■ **Task details**
Reproduce the listing below verbatim, from the line containing "The width and height of the screenshot is (659, 1337)." through the line containing "I will 493,481.", both lines included.

■ **Supplied data**
================================
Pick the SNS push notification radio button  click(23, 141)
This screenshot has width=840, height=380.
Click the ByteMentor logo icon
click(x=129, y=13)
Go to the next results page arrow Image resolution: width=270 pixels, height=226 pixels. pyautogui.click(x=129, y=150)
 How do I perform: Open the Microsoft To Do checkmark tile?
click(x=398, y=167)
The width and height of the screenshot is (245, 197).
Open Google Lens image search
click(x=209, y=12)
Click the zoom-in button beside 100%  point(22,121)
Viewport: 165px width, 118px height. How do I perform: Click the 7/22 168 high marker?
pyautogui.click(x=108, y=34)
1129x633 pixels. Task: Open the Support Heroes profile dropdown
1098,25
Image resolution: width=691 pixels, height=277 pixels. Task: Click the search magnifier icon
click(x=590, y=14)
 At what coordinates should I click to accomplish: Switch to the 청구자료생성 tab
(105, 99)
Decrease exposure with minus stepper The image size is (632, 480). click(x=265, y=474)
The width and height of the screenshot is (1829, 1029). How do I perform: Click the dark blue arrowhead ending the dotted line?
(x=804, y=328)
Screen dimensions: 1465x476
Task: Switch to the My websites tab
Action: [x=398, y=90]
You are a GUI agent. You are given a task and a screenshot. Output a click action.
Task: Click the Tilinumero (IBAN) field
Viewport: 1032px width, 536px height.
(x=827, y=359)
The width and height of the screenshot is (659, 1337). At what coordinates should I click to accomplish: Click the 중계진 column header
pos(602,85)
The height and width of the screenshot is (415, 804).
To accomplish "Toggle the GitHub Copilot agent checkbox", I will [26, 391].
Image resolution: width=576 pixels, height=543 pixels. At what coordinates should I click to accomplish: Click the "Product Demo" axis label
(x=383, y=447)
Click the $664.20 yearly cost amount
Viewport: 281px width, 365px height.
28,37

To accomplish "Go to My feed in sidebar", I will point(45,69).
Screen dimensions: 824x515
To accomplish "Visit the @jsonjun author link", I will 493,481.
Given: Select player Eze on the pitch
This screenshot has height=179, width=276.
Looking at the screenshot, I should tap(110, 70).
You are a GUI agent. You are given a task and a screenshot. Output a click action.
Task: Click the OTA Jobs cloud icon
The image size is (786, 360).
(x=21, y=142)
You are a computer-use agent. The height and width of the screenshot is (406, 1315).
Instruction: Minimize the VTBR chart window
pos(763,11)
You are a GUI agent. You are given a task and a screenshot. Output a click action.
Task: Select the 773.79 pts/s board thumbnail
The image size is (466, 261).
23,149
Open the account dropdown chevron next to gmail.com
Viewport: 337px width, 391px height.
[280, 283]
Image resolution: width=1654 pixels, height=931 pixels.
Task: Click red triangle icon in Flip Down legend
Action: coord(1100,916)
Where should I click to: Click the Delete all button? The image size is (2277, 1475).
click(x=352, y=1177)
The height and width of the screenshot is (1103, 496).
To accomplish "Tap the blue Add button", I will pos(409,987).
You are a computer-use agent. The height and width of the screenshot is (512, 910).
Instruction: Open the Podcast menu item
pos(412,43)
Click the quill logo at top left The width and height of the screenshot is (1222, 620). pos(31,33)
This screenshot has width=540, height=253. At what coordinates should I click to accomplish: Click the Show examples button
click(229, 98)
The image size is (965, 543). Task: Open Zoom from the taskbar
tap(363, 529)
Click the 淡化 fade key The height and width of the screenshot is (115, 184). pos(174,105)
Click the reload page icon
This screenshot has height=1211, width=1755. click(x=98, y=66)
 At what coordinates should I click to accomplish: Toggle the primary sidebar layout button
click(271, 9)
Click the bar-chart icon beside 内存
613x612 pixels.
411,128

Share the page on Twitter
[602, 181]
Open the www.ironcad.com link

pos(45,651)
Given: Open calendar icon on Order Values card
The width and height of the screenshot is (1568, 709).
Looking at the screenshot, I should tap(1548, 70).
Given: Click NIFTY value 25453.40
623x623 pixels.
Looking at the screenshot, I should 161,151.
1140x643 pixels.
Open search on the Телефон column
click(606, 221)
================================
■ **Correct result**
The width and height of the screenshot is (659, 1337). At what coordinates should I click to accomplish: Click the 중계진 column header
pos(602,85)
The height and width of the screenshot is (415, 804).
To accomplish "Toggle the GitHub Copilot agent checkbox", I will [26, 391].
Image resolution: width=576 pixels, height=543 pixels. At what coordinates should I click to accomplish: Click the "Product Demo" axis label
(x=383, y=447)
Click the $664.20 yearly cost amount
Viewport: 281px width, 365px height.
28,37

To accomplish "Go to My feed in sidebar", I will point(45,69).
Screen dimensions: 824x515
To accomplish "Visit the @jsonjun author link", I will 493,481.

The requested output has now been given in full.